UFS on FreeBSD is still maintained bz Kirk McKusick, the inventor of soft updates. It's the other BSDs that have trouble as they can't rely on Kirk's expertise.
ZFS had its own data corruption bug some months ago. TBH, this was a big minus. You really don't expect such things from a filesystem which is in production for years and whos aim is data integrity. Now, to its defence, it is only used by FreeBSD and some nishe linux distributions, so it does not get much testing.
Well maybe you missed the news about the bug in EXT4 ... https://news.ycombinator.com/item?id=38585189
Hell no. I worked in an ISP in late 90s. NTFS was absolutely rock reliable, then (much worse)ext2, then (slightly worse) UFS, and then FAT.
20 years ago is 2004, not the 90s. I don't know, but it's certainly possible that one of them was in the lead in 1995, a different one in 2005, and a different one in 2015. This is especially plausible because Linux was only created in the mid 90s, so those first few years seem likely to have been disproportionately rough.
NTFS might have been rock reliable in Windows NT and perhaps also in Windows 2000.

When Windows XP has been launched, NTFS was certainly much less reliable. Even without being affected by any crashes or other anomalies, the free space on the NTFS partitions of early Windows XP computers would shrink steadily, without any apparent cause, requiring a reformatting/reinstallation after some time.

Early Windows XP was very buggy. While a computer with Windows XP did not require one or more reboots per day like one with Windows 98, failing to reboot it for more than a few days guaranteed a crash.

Only after installing several massive service packs in the following years, Windows XP has become reasonably stable.

I live in a developing country. We have constant power blackouts, like every day. Anything not journalling cannot survive that yteatment. Even crappiest XP was better than UFS which absolutely sucked in that respect.
For me, in the 90s ext2 was much, much reliable than ntfs. After a power failure ext2 will just run fsck and fix the filesystem while ntfs will sometimes give up.
I don't know if it was a file system related thing but you could bet on the Windows registry being borked beyond repair after just a handful of unexpected power cycles.
No. We had a NT4 server, handful FreeBSDs and one Linux.

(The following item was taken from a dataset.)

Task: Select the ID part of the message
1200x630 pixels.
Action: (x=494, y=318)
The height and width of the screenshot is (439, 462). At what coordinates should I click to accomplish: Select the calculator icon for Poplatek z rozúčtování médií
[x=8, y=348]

After several blackouts FreeBSD would lose file or two. NT4 workstation had no problems either, neither with registry nor FS.
> ISP in late 90s. NTFS was absolutely rock reliable, then

Well, i stayed away from NTFS in the Win2000 era because crashes would make your system unusable.

In 90s it was NT4. Excellent OS.
Windows 2000 was stable as a rock, NTFS included. Never had an issue with it.

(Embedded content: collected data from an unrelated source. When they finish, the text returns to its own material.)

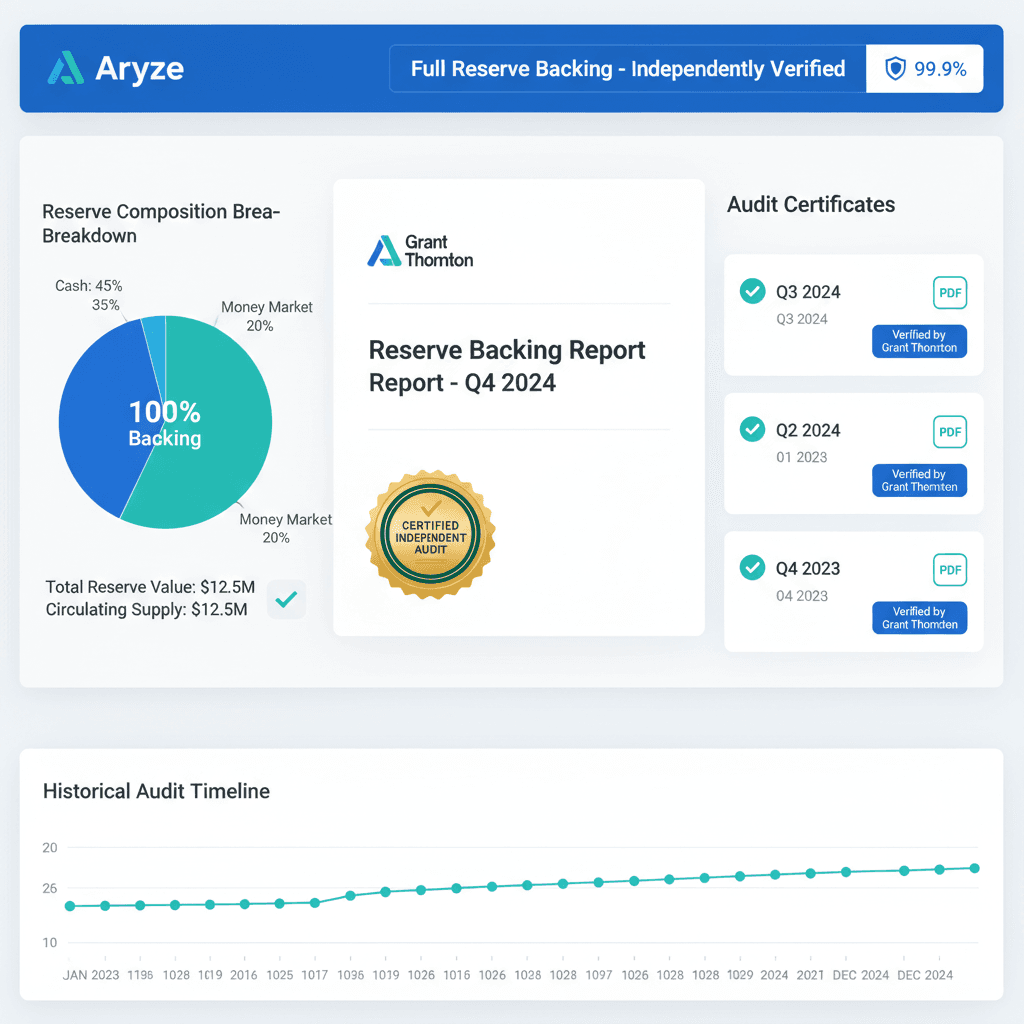This screenshot has width=1024, height=1024.
Task: Click the green checkmark on Q3 2024 certificate
Action: click(752, 291)
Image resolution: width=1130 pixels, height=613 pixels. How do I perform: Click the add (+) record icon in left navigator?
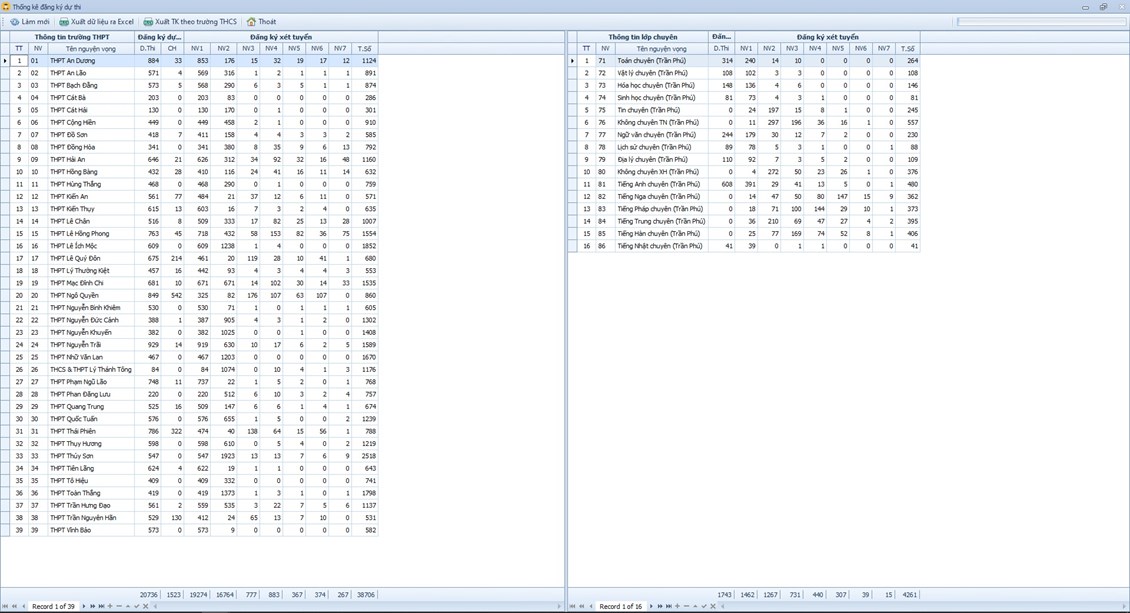click(110, 606)
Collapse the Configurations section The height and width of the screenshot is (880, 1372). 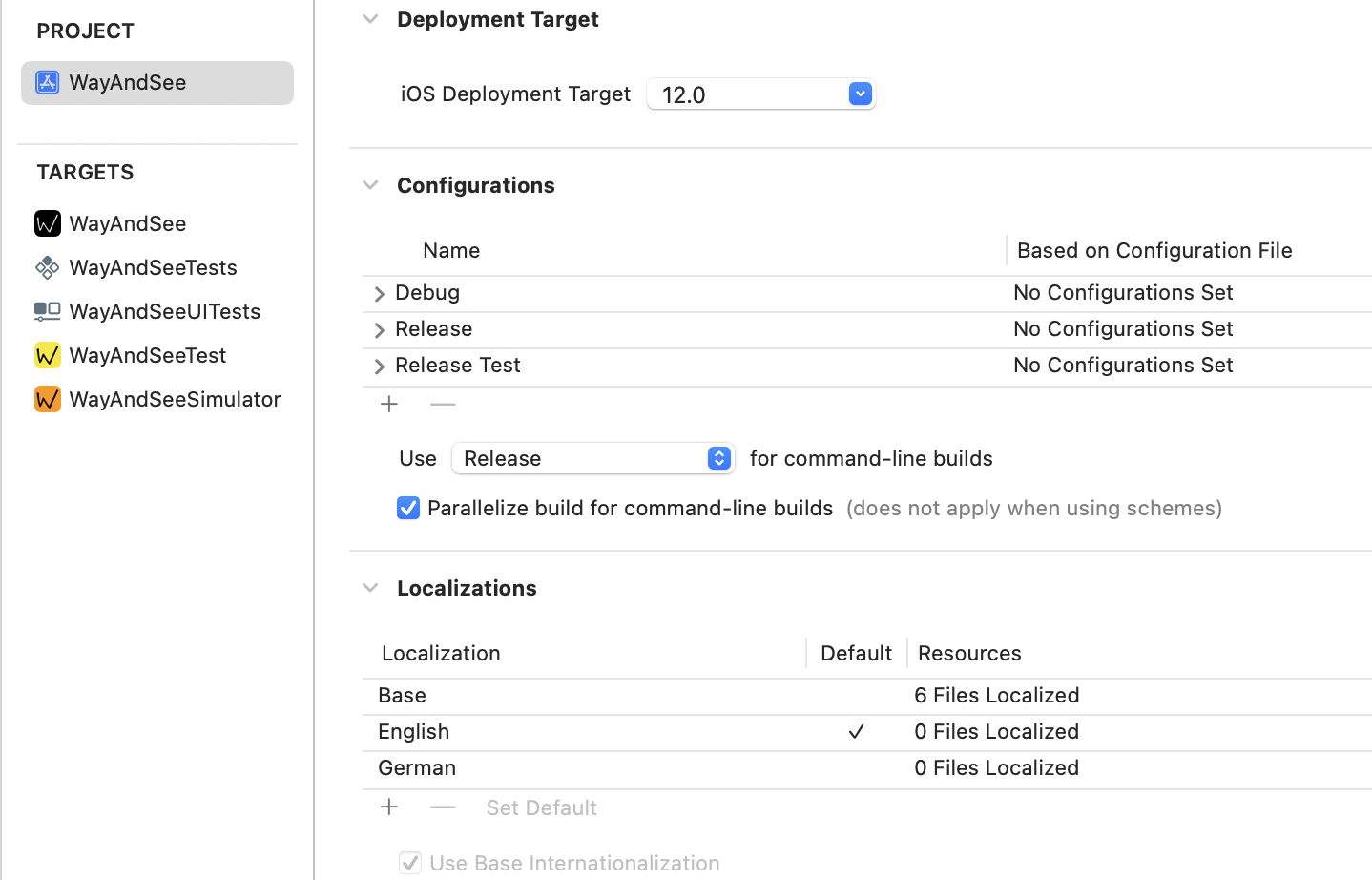[x=370, y=185]
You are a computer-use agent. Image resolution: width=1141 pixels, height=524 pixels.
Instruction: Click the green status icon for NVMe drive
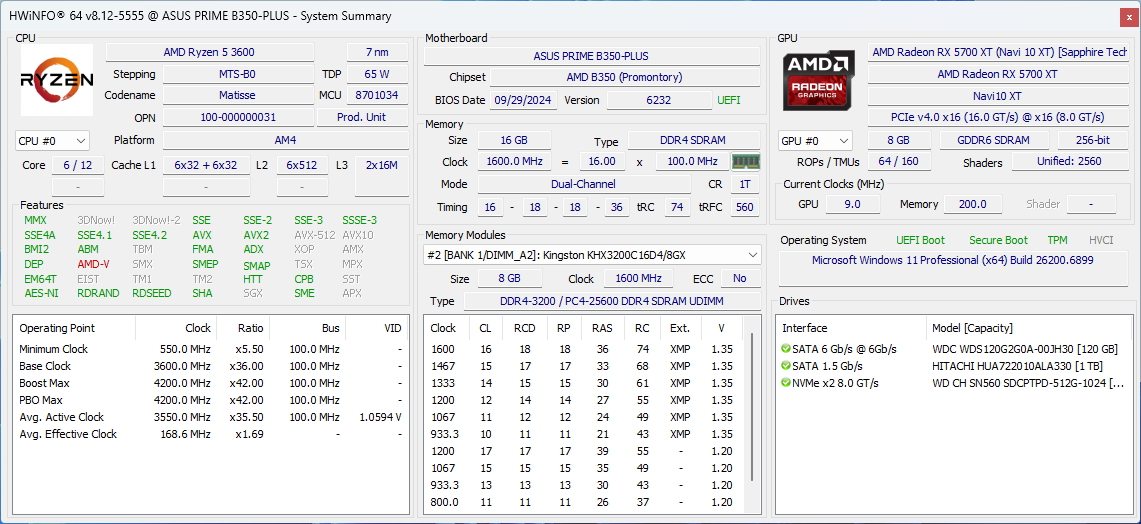pyautogui.click(x=786, y=383)
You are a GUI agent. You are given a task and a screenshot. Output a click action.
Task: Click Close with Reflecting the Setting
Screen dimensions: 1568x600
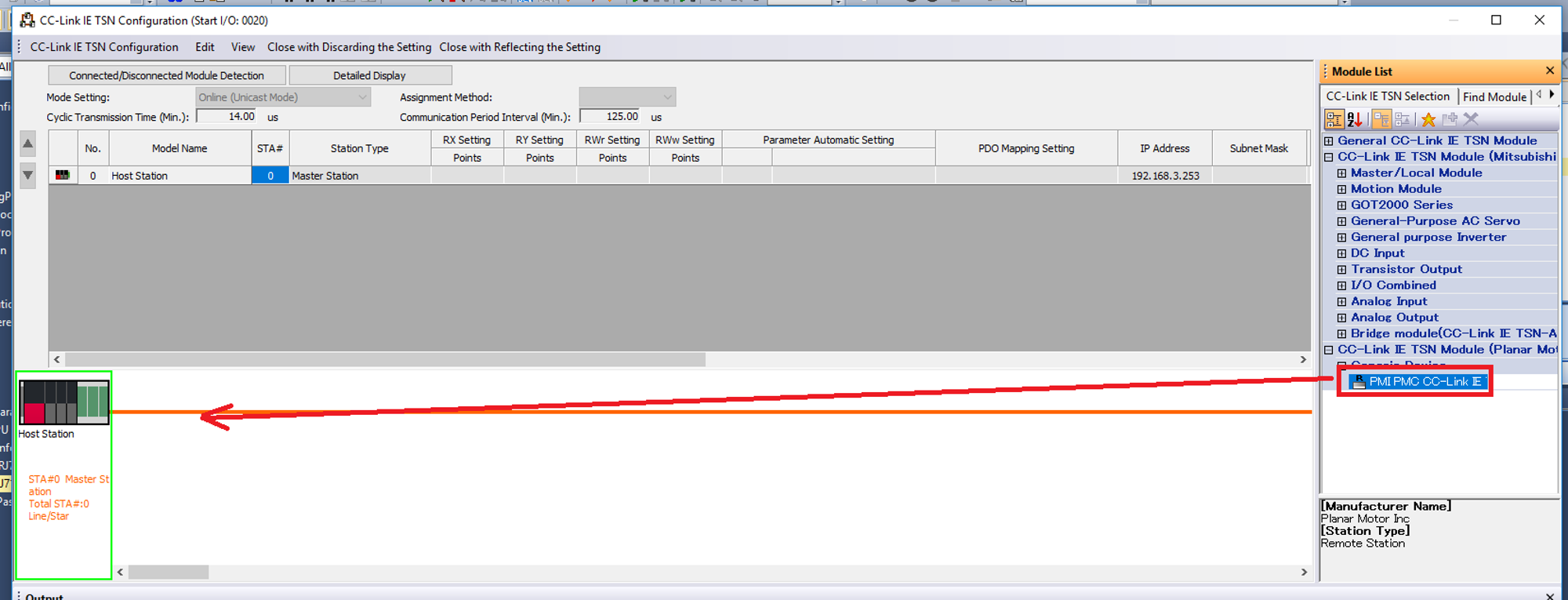click(520, 47)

Windows XP was more stable than 98SE, but it did crash more, because it was a general purpose OS used by people playing games. Still can't recall any major NTFS issues with it.

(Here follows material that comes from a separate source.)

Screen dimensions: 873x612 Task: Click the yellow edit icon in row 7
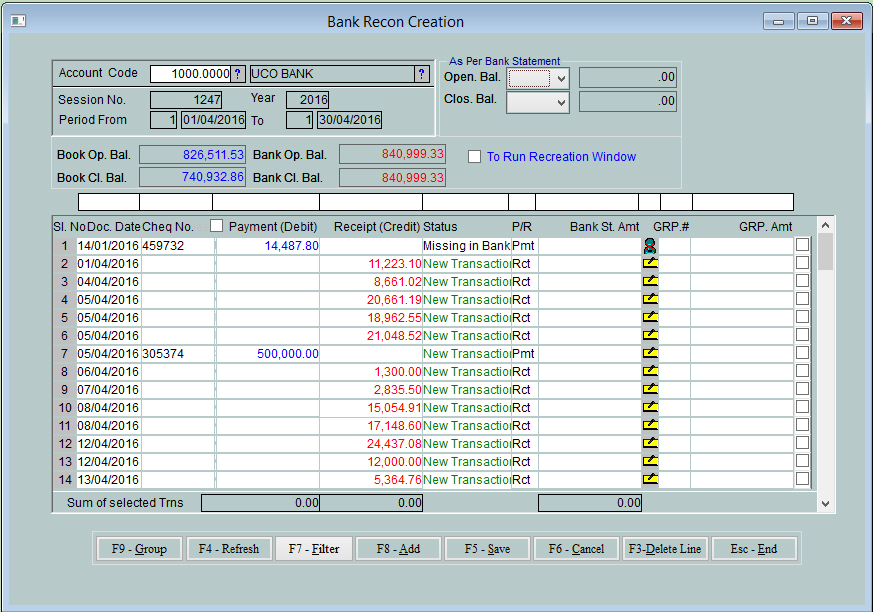650,353
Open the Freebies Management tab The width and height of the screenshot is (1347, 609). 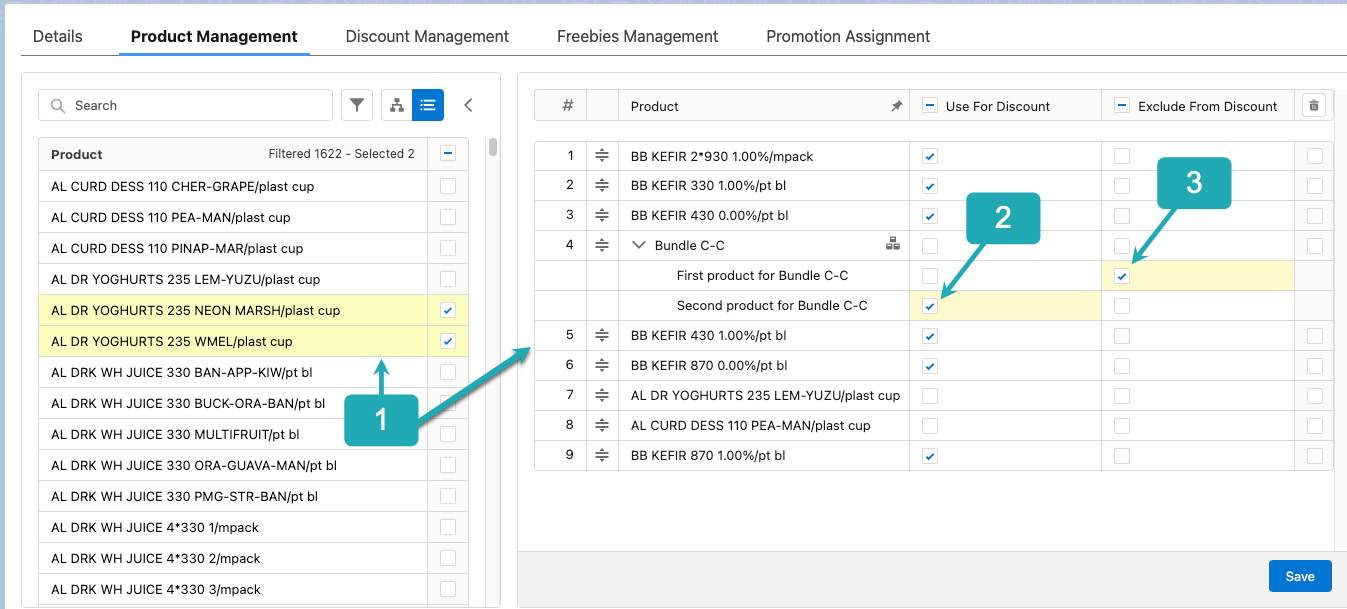point(637,36)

Windows 2000 with XP drivers (edit the INI file to allow it to install) was the way to go ;)

> Unfortunately for FreeBSD, the launch of the Intel Pentium 4 with hyper-threading in 2003, then of the AMD dual-core CPUs in 2005 have made quickly FreeBSD 4 completely obsolete.

FreeBSD 4 wasn't too bad on dual cpu systems, as I recall. Fine grained locking gets more important as cpu counts grow, of course, but at 2, the single Giant lock isn't unreasonable.

> but for many applications, especially in networking, it was also the fastest single-threaded operating system

If it is single threaded, how does this relates to PS4 and PS5 ?

It probably only uses one or two cores on consoles, the rest being reserved for the game running.
Now i get it. I mixed it up with "windows type single threaded" where, even if you had a multiple processor machine, windows will run only on one processor.